Kyte - Kyte
Angus Reid 25/01/2008
Tricky thing to get right, a debut album. You want something that really announces you to the world, and shows what you can do. At the same time, you don't want to make something that's instant yet disposable that sees you score a minor hit before vanishing altogether. You also want to show that you've got potential to develop and actually make people anticipate the follow up. Last year saw a couple of misfiring debut albums from hotly tipped bands, most notably iLiKETRAiNS, so it's with a fair amount of trepidation that I approach Kyte's debut, 'Kyte', given that although great at points, they can wear thin pretty quickly.
Opening track 'Planet' pretty much sets out the stall for the whole album, starting gently with some lovely plucked arpeggios and synth swells, before building with those signature semi-whispered vocals.
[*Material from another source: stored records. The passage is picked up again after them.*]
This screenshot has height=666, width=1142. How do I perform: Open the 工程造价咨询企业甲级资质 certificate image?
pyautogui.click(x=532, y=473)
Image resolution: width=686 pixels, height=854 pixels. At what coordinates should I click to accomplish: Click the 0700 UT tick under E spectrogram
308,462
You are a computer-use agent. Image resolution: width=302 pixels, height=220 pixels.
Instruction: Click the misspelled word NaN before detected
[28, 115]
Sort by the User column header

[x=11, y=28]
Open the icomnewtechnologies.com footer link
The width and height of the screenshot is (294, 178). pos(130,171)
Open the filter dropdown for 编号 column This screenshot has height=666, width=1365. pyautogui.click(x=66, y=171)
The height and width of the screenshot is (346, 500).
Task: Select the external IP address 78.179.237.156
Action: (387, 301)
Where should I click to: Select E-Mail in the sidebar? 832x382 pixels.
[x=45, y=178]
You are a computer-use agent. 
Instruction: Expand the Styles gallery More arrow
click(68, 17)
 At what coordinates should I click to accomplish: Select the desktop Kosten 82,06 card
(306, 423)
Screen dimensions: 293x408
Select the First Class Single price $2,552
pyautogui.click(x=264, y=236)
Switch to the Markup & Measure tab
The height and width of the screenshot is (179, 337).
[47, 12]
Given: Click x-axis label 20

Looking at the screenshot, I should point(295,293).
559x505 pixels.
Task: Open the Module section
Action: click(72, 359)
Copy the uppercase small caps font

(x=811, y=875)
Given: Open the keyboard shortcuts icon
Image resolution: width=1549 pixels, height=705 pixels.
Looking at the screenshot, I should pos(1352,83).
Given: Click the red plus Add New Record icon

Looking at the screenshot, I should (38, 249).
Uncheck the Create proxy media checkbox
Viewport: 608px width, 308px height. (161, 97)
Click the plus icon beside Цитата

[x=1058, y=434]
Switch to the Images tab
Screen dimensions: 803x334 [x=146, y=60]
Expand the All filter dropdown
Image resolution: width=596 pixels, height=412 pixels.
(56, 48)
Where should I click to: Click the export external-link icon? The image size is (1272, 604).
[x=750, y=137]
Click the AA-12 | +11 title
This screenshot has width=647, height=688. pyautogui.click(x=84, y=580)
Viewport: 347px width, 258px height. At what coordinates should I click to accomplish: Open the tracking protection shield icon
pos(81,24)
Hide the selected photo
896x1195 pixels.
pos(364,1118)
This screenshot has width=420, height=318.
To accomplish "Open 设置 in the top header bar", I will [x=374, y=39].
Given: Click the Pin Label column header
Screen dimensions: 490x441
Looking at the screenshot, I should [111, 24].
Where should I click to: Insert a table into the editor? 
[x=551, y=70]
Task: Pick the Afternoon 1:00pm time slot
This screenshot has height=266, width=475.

As an introduction it's great, with the delay effects on the vocals gradually building a throbbing, pulsing wall of sound, but that's half the problem, it's a great introduction yes, but it goes on for a whopping 7:13 without ever hitting full stride.
This is frustratingly symptomatic of the album as a whole, in particular the shortest track 'Home', a mere 2:40 snippet of whirring and clicking electronic noodling that wants to sink comfortably into an Efterklang style epic, but instead decides to finish just as it's got going. It's not hard to see the potential for the ideas on offer, but they resolutely fail to go anywhere or develop into anything interesting.
Final track 'These Tales of Our Stay' probably delivers most on the promise shown by this album, taking over a minute and a half to fade in with a slow, fizzing drone, it plays the same trick as the rest of this album, making the listener want to know where this is going. On this one occasion however, it's a perfectly paced build to something wonderfully epic, and perhaps the point where Kyte really start to let go a little bit and really start to soar. A nicely placed dip in dynamics leads back into the rhythmic pounding of the drums and the crescendo you've been waiting the entire length of the album for very nearly materialises. Instead, the song seems to wimp out at the last minute and the expected avalanche of sound doesn't quite happen. As we progress through to the fade out, however, the glockenspiel hangs in the mix with a certain melodic poignancy that belies this band's youth.
So, overall it's not a fantastic debut, despite whatever the rest of the press will undoubtedly say, but importantly it shows the promise of what further Kyte albums may bring as they mature their sound and grow into a fully developed musical force. Don't approach this album expecting fulfilment just yet, just an exciting promise of what might be in a few years time, assuming the band are given the time to develop. After all, 'Pablo Honey' was quite a long way from being a great album, but it showed the future potential of Radiohead to be something special. With any luck, Kyte will one day do the same.